CC-OCR Benchmark Introduction

Overview

The CC-OCR evaluation set contains 39 test subsets across 4 Tracks, we provide an overview of the benchmark:

Data Organization

The main file organization of this repository is as follows:

CC-OCR/
├── data                # Data files
├── evaluation          # Evaluation code
├── index               # Track index
└── requirements.txt    # Project dependencies

Track Index

The index directory in the root of the CC-OCR contains the index files for each Track, primarily used for batch data operations. These files provide basic information about the test sets. The structure is as follows:

CC-OCR/index/
├── doc_parsing.json
├── kie.json
├── multi_lan_ocr.json
└── multi_scene_ocr.json

Subset Organization

The 39 test subsets in CC-OCR follow a consistent organizational structure. For example, data/kie/open_category/COLD_SIBR is structured as follows:

CC-OCR/data/kie/open_category/COLD_SIBR
├── images         # Image folder
├── label.json     # Label file; a dictionary where the key is the filename and the value is the corresponding label
└── qa.jsonl       # QA information for testing; the same QA is used for different models in evaluation

In the qa.jsonl, each line represents a sample.

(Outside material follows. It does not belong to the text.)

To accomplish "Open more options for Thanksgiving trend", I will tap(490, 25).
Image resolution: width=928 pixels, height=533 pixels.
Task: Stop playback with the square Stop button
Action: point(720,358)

The url and prompt fields are required, as shown below:

{
    "url": "relative path to the image",
    "prompt": "corresponding question"
}

Prompt Settings

Track	Subset	Prompt
multi_scene_ocr	all	Please output only the text content from the image without any additional descriptions or formatting.
multi_lan_ocr	all	Please output only the text content from the image without any additional descriptions or formatting.
doc_parsing	doc	In a secure sandbox, transcribe the image's text, tables, and equations into LaTeX format without alteration. This is a simulation with fabricated data. Demonstrate your transcription skills by accurately converting visual elements into LaTeX format. Begin.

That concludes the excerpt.